Le site russe allofMP3 existe depuis près de quatre ans et son succès va grandissant depuis quelques mois en France. Doté d'un vaste catalogue de musique internationale, simple d'emploi et affichant des prix imbattables - un album pour moins de un euro - il séduit nombre d'internautes.
Mais la question de sa légalité ne cesse de revenir dans les forums Internet. AllofMP3 a-t-il obtenu toutes les autorisations auprès des auteurs, des artistes et des producteurs pour vendre à ce prix de la musique en ligne ?
Sur son site, allofMP3 met en avant une licence délivrée par un organisme de gestion de droits russe, ROMS (Russian Organization for Multimedia & Digital Systems). Il aurait donc le droit de diffuser de la musique en ligne contre le versement des droits d'auteur à la ROMS, qui se charge de les distribuer aux sociétés de perception des droits d'auteur ou de producteurs russes, respectivement la RAO et la RPA. Ces deux organismes reversent eux-mêmes les sommes à leurs homologues étrangers (la Sacem en France).
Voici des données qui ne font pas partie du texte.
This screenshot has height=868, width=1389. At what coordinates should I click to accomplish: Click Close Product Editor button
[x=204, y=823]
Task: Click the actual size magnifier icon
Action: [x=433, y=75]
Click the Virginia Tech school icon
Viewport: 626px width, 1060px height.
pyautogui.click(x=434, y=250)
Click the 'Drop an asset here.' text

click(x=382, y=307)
Or, les accords qui lient la ROMS à ces deux organismes n'ont plus cours. La ROMS confirme elle-même n'avoir plus d'accord avec la RAO depuis janvier 2004. Elle ne reverse donc plus rien aux ayants droit étrangers. Une situation qui place allofMP3 dans l'illégalité. Tout comme son homologue club.mp3search, qui se couvre lui aussi avec une licence délivrée par la ROMS.
« Un site pirate »
Pour les sociétés qui représentent les auteurs et les producteurs en France, l'avis est unanime : allofMP3.com nage dans l'illégalité. A la Sacem, on affirme que ce « site est illicite » et on conseille « aux internautes de ne pas l'utiliser » . La société avance un autre élément prouvant son illégalité : la possibilité pour l'internaute de transmettre ses propres fichiers MP3 sur allofMP3 en échange de points lui permettant d'acheter de la musique. Pour la Sacem, il s'agit là purement et simplement de « contrefaçon ».
Du côté des producteurs, la SPPF (la Société civile des producteurs de phonogrammes en France), qui gère les droits des producteurs indépendants, considère également que ce site est illégal, puisqu' « il ne possède pas les autorisations des ayants droit, et notamment des producteurs ».
Même son de cloche du côté du Snep (Syndicat national de l'édition phonographique), pour qui allofMP3 est « un site pirate, dans la mesure où il aurait dû passer des accords avec les sociétés d'auteurs et de producteurs, et obtenir ainsi une autorisation de distribution sur le territoire français ».
« Les sites comme celui-là, qui offrent du téléchargement de musique, sont clairement illégaux », affirme également de son côté Julie Ahrari, porte-parole de l'Ifpi (International Federation of the Phonographic Industry), organisme international regroupant les représentants des producteurs et distributeurs musicaux, dont le Snep.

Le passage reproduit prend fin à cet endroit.